- DATA EXTRACT

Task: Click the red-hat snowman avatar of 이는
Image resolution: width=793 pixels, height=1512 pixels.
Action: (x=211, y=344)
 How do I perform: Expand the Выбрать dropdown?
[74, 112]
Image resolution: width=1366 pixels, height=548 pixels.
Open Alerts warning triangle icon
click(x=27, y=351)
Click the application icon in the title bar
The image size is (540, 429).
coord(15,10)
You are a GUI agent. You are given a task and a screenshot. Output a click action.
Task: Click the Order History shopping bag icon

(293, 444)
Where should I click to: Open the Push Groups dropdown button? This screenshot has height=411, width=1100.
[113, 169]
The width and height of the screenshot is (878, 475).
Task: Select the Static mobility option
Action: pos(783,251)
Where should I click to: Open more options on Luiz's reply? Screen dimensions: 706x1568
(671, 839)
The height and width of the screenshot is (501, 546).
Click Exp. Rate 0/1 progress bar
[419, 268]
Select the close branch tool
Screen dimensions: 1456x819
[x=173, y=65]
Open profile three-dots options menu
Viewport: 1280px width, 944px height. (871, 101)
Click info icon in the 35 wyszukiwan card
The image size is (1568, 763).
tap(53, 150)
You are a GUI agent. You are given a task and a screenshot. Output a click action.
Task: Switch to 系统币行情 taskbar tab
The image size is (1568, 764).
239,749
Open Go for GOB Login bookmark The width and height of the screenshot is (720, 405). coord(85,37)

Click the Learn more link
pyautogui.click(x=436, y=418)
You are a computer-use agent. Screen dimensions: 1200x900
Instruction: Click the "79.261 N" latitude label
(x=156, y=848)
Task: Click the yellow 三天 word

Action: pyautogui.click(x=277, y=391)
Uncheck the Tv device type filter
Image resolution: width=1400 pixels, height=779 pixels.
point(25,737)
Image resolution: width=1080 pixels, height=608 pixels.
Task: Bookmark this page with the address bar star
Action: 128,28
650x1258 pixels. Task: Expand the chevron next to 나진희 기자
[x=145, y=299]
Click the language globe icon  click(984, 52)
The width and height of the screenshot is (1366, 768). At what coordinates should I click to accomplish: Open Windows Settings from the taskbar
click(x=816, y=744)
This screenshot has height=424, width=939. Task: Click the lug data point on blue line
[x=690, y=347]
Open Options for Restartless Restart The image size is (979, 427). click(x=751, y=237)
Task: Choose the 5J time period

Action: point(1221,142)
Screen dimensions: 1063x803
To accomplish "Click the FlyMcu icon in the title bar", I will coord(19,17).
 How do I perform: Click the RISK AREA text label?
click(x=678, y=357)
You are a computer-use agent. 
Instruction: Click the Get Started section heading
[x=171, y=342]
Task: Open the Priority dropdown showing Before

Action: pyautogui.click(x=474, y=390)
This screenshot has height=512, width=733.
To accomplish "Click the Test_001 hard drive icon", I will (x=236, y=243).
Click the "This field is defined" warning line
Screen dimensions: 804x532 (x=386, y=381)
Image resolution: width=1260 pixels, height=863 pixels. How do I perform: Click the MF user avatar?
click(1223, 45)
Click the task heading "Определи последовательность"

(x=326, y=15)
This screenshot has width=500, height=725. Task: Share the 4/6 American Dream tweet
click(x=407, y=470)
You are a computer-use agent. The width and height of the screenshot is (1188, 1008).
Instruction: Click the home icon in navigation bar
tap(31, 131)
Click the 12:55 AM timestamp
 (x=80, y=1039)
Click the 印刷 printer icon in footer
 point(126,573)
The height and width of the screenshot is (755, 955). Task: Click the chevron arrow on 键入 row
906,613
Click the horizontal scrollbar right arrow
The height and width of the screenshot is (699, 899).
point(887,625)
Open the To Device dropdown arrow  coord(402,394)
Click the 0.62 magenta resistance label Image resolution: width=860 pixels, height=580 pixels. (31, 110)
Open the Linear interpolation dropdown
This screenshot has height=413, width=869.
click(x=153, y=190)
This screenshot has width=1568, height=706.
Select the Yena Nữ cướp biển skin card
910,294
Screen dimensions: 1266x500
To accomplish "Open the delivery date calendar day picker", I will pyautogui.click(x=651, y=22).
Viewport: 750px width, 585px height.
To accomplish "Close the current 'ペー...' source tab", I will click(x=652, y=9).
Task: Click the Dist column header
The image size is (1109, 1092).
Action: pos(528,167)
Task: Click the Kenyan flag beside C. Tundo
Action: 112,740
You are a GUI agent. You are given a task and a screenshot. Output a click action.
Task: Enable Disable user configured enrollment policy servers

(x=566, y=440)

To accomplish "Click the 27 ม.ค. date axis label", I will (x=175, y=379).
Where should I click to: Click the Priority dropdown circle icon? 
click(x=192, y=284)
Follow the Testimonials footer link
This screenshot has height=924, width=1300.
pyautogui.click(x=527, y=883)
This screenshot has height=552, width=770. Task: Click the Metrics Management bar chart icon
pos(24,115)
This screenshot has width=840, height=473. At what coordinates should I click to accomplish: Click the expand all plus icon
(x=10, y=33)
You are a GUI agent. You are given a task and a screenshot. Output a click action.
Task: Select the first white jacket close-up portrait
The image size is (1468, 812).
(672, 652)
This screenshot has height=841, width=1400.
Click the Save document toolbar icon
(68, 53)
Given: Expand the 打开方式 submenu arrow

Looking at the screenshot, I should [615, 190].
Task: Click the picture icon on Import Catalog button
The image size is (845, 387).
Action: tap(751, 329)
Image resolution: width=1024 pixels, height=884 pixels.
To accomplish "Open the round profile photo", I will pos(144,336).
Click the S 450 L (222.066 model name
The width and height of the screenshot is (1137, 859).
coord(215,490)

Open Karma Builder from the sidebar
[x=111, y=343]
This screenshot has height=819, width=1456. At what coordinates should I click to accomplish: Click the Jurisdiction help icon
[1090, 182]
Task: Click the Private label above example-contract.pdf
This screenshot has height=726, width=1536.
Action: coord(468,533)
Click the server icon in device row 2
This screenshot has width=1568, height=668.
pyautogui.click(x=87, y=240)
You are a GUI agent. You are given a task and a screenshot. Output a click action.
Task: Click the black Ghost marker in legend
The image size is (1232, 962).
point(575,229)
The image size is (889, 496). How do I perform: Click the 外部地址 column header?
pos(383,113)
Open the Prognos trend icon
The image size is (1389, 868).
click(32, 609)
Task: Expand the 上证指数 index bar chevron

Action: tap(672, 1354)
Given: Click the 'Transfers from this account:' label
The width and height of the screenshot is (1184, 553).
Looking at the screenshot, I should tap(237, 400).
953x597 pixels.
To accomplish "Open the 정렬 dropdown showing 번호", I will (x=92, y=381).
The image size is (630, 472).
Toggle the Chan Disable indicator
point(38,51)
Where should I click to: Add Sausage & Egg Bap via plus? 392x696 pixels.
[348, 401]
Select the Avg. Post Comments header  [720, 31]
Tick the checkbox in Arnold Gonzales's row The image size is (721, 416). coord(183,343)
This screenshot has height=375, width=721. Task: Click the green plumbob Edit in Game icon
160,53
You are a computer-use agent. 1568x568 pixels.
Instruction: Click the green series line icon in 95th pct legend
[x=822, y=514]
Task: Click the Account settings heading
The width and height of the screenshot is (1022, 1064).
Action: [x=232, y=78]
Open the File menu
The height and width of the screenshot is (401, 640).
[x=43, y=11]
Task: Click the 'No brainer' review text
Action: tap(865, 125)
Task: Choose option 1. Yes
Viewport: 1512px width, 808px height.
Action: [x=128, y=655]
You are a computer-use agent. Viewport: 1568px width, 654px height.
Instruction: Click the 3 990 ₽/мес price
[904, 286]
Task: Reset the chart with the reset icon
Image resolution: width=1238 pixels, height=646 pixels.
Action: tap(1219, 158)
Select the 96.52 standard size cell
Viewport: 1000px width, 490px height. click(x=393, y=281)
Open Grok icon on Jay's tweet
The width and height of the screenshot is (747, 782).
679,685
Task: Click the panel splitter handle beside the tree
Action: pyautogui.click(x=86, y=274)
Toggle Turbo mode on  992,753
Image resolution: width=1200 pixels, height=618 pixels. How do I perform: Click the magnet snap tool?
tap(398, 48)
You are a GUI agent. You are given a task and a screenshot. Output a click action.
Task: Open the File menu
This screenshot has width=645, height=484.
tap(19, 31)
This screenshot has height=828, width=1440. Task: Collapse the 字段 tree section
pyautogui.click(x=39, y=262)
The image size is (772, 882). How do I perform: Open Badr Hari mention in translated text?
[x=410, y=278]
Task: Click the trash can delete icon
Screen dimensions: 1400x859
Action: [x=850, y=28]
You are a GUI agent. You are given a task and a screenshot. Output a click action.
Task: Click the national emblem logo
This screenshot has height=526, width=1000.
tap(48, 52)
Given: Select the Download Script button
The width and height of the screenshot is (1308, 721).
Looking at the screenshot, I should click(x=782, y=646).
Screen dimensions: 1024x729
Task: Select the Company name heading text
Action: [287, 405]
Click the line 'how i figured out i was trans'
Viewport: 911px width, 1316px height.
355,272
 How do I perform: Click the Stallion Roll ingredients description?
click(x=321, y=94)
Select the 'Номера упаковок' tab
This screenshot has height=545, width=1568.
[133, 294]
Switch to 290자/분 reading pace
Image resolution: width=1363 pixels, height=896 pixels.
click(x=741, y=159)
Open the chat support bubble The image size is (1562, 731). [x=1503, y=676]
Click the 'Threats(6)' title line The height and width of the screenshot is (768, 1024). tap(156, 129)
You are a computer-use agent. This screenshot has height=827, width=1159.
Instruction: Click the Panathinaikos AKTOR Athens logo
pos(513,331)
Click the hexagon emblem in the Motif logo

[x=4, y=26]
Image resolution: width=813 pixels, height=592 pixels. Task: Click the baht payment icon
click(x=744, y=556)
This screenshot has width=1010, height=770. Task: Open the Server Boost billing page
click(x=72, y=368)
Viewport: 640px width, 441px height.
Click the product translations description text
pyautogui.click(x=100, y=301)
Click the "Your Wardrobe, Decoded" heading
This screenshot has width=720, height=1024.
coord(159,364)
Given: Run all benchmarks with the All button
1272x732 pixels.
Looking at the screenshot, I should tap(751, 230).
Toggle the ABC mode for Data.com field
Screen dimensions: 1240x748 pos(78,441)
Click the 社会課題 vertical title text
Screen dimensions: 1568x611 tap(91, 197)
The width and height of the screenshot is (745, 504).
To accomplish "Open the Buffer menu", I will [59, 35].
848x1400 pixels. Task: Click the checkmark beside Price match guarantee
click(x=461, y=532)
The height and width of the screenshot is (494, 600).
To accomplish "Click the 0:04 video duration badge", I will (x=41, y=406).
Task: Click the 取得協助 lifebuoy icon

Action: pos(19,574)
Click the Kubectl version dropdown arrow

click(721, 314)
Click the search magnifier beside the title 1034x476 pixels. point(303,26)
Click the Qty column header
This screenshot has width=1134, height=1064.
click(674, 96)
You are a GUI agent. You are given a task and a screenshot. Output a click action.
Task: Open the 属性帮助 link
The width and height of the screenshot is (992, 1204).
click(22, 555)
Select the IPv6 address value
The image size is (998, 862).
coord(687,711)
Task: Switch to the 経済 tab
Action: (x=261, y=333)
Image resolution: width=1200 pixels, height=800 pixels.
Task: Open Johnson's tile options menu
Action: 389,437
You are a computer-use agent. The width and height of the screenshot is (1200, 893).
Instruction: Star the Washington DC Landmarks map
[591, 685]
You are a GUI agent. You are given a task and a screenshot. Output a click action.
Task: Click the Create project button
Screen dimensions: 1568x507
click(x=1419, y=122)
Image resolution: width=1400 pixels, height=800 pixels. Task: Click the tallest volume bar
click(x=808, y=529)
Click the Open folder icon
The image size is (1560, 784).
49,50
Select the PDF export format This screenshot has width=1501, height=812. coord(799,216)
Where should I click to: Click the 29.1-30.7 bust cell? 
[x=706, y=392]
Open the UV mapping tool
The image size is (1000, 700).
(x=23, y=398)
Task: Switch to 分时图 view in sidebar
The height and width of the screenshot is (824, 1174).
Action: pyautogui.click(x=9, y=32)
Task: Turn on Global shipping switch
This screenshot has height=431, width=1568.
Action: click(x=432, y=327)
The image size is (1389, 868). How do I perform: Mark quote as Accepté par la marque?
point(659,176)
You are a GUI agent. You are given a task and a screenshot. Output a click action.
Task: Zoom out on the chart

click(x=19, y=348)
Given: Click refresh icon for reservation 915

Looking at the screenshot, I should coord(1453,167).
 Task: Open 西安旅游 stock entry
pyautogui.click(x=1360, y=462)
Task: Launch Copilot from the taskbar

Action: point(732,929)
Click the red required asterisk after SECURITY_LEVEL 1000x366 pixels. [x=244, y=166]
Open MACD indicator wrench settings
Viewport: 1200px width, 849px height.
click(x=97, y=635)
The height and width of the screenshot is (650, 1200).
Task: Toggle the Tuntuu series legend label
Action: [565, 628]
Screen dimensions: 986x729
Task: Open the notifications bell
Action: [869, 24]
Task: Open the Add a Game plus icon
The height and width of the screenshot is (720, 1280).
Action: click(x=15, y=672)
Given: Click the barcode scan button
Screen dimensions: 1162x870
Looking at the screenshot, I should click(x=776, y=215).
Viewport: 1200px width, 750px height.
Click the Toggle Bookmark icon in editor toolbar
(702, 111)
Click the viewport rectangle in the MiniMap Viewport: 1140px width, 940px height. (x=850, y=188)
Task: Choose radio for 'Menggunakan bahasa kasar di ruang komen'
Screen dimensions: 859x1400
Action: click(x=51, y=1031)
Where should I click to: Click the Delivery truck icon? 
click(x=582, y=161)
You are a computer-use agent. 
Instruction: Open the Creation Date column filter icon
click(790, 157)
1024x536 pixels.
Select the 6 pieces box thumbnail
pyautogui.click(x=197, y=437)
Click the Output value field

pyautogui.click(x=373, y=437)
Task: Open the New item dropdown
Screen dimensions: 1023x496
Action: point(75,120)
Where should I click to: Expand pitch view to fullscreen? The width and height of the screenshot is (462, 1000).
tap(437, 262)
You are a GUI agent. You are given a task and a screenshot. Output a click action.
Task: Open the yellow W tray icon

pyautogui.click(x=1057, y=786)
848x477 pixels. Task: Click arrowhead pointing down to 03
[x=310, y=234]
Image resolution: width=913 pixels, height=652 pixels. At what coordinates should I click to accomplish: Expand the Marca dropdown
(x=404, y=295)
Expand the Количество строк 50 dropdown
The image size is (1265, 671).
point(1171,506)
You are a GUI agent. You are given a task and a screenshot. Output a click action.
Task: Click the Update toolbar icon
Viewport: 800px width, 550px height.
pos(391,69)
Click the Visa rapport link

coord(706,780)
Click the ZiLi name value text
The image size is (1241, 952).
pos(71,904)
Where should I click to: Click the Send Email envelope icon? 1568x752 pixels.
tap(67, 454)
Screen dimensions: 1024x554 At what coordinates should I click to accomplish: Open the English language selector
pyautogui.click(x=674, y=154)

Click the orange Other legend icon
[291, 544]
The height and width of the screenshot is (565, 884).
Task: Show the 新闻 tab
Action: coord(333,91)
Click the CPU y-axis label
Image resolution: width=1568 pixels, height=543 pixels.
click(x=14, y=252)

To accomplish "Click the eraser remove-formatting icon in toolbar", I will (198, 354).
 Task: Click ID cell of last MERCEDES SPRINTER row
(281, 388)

- WHAT TO WORK ON
In the records, which lines mention the word "computer"? Copy those lines.

- TASK SOLUTION
You are a computer-use agent. Screen dimensions: 1200x900
You are a computer-use agent. 
You are a computer-use agent. The width and height of the screenshot is (1188, 1008).
You are a computer-use agent. 1568x568 pixels.
You are a computer-use agent. Viewport: 1568px width, 654px height.
You are a computer-use agent. This screenshot has height=827, width=1159.
You are a computer-use agent. The width and height of the screenshot is (1200, 893).
You are a computer-use agent. 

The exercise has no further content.